### What to do
Can you reproduce the data verbatim, everything from the line containing "Click the Импорт" down to the line containing "click(217, 331)", with both of those lines included?

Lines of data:

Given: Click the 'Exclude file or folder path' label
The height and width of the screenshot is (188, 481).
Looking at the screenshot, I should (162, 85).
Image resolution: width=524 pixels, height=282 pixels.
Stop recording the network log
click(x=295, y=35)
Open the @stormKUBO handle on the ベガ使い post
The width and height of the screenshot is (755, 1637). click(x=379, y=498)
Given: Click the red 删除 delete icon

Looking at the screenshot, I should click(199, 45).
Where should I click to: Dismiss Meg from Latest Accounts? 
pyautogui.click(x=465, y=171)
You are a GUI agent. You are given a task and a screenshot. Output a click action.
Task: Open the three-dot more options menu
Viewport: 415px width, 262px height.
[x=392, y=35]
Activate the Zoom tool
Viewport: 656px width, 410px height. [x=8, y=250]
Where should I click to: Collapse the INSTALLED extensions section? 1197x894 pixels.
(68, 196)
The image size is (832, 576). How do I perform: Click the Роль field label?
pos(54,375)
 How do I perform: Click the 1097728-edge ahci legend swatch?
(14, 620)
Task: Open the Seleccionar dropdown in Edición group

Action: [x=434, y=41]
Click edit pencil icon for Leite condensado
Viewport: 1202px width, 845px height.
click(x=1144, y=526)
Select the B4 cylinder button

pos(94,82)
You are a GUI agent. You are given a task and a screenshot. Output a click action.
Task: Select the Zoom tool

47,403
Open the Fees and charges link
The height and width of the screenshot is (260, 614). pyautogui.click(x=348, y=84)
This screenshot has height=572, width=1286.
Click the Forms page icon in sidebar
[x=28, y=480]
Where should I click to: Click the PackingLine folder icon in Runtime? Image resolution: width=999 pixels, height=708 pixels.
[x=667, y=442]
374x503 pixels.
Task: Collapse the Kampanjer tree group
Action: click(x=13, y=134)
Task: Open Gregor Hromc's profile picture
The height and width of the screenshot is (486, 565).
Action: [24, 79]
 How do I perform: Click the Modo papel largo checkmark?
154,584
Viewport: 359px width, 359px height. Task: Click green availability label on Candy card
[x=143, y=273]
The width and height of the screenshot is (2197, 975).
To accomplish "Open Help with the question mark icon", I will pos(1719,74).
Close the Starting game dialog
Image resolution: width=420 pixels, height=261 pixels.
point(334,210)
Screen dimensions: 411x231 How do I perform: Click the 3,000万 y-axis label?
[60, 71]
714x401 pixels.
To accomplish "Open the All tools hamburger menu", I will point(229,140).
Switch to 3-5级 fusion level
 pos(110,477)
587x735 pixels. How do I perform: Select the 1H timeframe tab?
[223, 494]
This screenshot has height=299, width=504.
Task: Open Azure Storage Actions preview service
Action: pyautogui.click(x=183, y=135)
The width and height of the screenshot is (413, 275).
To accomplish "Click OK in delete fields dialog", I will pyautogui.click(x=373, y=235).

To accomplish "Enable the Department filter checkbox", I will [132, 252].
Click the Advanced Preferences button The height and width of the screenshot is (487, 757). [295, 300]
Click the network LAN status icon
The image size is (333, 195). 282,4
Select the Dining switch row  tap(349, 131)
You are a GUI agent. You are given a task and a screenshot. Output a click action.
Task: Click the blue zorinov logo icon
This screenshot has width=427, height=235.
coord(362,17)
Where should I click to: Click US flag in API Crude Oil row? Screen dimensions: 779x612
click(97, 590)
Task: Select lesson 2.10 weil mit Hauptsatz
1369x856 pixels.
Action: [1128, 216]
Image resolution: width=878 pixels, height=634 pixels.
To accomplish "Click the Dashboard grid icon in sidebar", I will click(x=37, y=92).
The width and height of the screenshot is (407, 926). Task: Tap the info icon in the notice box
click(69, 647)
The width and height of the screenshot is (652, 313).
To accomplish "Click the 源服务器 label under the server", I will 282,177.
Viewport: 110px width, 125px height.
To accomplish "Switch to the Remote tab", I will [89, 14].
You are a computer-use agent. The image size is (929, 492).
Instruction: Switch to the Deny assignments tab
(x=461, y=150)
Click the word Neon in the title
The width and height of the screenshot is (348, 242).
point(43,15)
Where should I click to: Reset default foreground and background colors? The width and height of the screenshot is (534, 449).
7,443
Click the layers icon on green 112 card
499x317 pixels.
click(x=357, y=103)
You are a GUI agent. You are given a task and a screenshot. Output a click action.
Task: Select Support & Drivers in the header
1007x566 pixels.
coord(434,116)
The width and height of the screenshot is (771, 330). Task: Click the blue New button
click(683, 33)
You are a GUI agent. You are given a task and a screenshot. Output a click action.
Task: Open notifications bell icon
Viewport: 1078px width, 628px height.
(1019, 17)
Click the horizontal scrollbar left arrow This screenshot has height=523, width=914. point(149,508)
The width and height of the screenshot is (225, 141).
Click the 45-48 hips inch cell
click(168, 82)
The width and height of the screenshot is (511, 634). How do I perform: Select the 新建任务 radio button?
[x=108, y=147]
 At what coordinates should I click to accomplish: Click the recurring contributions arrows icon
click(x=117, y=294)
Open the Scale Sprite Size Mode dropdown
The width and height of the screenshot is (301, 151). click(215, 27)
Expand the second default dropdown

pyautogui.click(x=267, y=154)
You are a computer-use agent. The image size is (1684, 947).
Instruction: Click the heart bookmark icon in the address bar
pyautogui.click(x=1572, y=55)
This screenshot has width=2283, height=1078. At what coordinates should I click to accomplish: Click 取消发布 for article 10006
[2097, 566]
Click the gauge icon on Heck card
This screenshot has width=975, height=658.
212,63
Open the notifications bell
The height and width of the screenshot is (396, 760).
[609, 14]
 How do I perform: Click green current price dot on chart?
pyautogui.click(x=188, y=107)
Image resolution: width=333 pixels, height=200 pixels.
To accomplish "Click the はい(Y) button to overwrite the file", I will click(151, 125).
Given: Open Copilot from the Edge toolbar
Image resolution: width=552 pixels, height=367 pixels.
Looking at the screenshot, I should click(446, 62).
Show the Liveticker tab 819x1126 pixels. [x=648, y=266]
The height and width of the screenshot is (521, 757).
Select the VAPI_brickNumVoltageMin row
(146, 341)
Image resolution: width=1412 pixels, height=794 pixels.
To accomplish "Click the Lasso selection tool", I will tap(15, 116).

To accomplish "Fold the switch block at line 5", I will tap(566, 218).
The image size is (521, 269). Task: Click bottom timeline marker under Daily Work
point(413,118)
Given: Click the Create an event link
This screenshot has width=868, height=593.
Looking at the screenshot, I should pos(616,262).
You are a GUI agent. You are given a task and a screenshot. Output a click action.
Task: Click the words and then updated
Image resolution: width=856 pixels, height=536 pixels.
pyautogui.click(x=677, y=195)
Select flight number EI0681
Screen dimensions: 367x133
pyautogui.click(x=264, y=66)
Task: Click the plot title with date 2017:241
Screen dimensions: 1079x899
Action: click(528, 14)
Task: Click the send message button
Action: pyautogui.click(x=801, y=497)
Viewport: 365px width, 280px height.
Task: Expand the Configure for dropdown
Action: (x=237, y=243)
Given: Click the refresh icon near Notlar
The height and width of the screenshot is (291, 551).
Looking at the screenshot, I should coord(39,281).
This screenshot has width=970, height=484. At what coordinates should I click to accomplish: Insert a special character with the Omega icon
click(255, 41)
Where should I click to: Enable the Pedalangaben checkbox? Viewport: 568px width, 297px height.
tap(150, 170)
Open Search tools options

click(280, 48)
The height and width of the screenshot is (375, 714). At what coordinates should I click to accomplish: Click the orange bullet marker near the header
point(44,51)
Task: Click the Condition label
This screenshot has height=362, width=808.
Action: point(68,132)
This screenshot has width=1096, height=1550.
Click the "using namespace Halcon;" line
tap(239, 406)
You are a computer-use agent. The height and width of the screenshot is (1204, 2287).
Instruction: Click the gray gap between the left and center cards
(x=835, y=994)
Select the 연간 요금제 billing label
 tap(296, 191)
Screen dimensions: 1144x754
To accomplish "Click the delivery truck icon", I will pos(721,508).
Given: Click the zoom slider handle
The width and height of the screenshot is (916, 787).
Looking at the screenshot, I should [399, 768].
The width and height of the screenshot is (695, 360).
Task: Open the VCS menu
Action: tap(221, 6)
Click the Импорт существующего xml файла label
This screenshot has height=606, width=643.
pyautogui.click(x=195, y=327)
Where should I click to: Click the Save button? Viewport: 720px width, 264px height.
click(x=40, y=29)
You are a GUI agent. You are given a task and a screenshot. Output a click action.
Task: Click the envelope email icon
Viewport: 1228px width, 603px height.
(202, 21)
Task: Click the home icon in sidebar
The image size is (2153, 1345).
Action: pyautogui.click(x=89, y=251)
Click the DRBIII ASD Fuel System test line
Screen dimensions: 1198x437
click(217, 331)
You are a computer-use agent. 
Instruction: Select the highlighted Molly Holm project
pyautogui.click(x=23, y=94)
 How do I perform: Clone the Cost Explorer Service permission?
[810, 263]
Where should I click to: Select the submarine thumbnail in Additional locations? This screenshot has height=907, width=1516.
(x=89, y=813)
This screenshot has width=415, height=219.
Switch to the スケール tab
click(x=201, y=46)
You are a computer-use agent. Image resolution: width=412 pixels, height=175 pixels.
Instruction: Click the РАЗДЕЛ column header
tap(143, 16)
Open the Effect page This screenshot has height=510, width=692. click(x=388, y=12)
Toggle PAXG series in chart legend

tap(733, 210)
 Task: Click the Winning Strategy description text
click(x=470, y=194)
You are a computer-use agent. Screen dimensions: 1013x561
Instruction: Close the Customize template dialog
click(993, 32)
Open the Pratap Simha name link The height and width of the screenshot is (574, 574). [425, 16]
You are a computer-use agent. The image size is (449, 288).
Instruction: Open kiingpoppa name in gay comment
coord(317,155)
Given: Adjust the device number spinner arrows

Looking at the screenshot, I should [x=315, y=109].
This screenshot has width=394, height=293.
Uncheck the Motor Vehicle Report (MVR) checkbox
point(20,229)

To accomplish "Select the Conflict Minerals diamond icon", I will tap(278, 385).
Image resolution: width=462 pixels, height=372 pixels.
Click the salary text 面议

### Solution for this problem
Click the Импорт существующего xml файла label
This screenshot has height=606, width=643.
pyautogui.click(x=195, y=327)
Where should I click to: Click the Save button? Viewport: 720px width, 264px height.
click(x=40, y=29)
You are a GUI agent. You are given a task and a screenshot. Output a click action.
Task: Click the envelope email icon
Viewport: 1228px width, 603px height.
(202, 21)
Task: Click the home icon in sidebar
The image size is (2153, 1345).
Action: pyautogui.click(x=89, y=251)
Click the DRBIII ASD Fuel System test line
Screen dimensions: 1198x437
click(217, 331)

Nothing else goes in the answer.